Diffusion-based poem generator using latent diffusion
This project implements a diffusion-based text generator to create poems using latent diffusion. Poems were encoded into latent space using the BART encoder-decoder, with its parameters frozen during training to accelerate the process. However, the encoded latent space was length-dependent. To address this, a Perceiver sampler was used to convert the encoded latent space into a fixed 32x64 representation, which was then reshaped into 32x16x4 and passed through the forward diffusion process and later for denoising using the NVIDIA Sana model. The model’s parameters were reduced to speed up training. Diffusion models were chosen due to their ability to understand patterns effectively, as discussed inGENERALIZATION IN DIFFUSION MODELS ARISES FROM GEOMETRY-ADAPTIVE HARMONIC REPRESENTATIONS
Bart
Perceiver sampler
Nvida Sana
Overall architecture
Dataset
The dataset used was taken from Kaggle which contains two folders, both containing subfolders of poems. These poems are categorized by the form (e.g. haiku, sonnet, etc.) or topic (love, nature, joy, peace, etc.).
Step 1: Finetuning language encoder
For encoding and decoding, BART was used with its parameters frozen during training to focus on learning the encoding process (using sequences of 64 tokens). The encoded latent space was then resampled using the Perceiver sampler, which mapped the samples to a 32x64 representation. This was later used to train the diffusion transformer.

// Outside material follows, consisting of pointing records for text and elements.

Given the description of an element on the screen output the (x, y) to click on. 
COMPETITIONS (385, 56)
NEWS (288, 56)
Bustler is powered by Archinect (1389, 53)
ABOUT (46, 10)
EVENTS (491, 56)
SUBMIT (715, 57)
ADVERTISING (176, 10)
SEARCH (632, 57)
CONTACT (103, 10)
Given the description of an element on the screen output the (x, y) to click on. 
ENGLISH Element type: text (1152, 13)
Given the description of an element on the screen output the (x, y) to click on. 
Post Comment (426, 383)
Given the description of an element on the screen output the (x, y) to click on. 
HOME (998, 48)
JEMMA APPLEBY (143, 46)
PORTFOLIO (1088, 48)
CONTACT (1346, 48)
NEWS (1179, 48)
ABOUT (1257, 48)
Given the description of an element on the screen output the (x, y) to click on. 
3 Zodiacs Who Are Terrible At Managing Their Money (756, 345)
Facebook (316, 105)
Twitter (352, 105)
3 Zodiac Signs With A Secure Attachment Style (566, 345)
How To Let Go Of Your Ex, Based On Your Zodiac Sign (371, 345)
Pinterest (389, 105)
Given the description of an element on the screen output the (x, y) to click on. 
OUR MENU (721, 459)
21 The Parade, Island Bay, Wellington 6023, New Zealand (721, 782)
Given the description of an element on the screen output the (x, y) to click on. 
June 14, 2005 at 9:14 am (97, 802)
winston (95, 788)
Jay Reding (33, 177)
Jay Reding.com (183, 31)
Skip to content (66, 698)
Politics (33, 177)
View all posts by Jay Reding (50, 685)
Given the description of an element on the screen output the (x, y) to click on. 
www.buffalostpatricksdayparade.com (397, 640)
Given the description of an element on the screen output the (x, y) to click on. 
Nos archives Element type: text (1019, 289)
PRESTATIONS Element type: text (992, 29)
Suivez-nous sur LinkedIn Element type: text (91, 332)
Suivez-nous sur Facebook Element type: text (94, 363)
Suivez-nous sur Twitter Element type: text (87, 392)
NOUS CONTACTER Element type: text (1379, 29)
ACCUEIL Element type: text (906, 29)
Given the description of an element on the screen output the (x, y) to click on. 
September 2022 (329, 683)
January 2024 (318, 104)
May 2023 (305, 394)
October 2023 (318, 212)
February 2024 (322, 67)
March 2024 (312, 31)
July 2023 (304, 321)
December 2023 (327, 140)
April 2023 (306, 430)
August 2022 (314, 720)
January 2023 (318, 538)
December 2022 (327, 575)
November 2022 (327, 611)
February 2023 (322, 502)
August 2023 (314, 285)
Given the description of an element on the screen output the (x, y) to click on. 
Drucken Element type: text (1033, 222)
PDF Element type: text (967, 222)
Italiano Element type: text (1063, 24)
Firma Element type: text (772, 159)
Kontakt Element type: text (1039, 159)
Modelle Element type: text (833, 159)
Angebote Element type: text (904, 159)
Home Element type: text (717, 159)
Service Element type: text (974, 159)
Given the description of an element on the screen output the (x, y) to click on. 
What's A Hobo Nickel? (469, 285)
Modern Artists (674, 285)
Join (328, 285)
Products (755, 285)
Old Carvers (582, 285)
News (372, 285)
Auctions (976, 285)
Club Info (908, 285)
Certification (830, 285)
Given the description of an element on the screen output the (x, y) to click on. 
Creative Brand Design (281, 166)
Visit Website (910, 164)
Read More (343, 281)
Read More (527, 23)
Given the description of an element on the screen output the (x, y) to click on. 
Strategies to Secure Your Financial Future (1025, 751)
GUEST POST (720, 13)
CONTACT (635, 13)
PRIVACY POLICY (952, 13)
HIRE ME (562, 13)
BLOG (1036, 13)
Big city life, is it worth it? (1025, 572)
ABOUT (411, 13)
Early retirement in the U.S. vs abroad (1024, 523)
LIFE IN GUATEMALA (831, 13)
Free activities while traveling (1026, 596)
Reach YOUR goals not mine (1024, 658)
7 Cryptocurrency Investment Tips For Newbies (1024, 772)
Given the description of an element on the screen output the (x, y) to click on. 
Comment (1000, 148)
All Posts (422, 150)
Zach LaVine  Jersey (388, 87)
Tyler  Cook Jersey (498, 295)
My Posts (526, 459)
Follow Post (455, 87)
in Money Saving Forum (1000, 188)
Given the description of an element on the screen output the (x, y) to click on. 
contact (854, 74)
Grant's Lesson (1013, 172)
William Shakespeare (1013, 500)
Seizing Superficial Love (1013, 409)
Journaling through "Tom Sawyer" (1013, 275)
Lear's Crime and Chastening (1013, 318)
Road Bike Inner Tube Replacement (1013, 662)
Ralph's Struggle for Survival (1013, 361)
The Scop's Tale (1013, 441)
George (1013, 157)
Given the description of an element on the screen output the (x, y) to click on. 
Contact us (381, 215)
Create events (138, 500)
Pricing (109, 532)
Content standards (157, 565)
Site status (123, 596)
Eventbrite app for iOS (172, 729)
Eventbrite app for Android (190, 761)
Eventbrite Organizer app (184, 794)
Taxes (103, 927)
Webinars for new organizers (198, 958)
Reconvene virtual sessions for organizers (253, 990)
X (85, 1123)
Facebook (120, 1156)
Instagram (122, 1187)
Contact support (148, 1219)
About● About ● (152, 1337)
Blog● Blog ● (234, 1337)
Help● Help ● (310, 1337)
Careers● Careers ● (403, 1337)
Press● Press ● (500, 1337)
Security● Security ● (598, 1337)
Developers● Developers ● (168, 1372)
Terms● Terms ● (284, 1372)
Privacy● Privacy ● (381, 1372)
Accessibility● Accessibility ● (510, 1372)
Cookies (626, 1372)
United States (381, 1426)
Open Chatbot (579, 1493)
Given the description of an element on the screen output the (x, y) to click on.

Step 2: Forward diffusion process
Random noise was then added to the latents
Step 3: Encoding prompts
To encode prompts SmolLm2-360M was used
Step 4: Training the NVIDIA Sana model
Over here, NVIDIA’s Sana model was used to predict noise and denoise it. The number of parameters was reduced to ease up training in diffusion.py
config = SanaTransformer2DModel.load_config("Efficient-Large-Model/Sana_600M_1024px_diffusers", subfolder="transformer")
config["num_layers"] = 12
config["num_attention_heads"] = 12
config["attention_head_dim"] = 64
config["cross_attention_dim"] = 768
config["num_cross_attention_heads"] = 12
config["cross_attention_head_dim"] = 64
config["caption_channels"] = 960
transformer = SanaTransformer2DModel.from_config(config)
Example
prompt - romantic output Relative to be checked, and asexualerdi nightnightnightnightfalled; I’m notingeded, and live-standstandingly, listened to listen to listen listen to everything else whileoberoberrounddoorkoombombombroundingly, while rubbing stubbordozieBee
References
Pre-training languge encoder and reconstruction networks process -> Latent Diffusion for Language Generation
Forward-diffusion and noise predictions -> Training a Latent Diffusion Model From Scratch
NVIDIA’S SANA -> Sana: Efficient High-Resolution Image Synthesis with Linear Diffusion Transformers
Perceiver -> Perceiver: General Perception with Iterative Attention
Future plan
- For the future, I will be increasing the token size for the language encoder (currently 64) to 416
- Train the transformer for a larger number of epochs
- Try incorporating Conditional Diffusion Models with Classifier-Free Gibbs-like Guidance to generate higher quality and diverse samples
Steps to train
Training the language encoder
run python3 bart_latent_model.py
Training the diffusion model
run python3 diffusion.py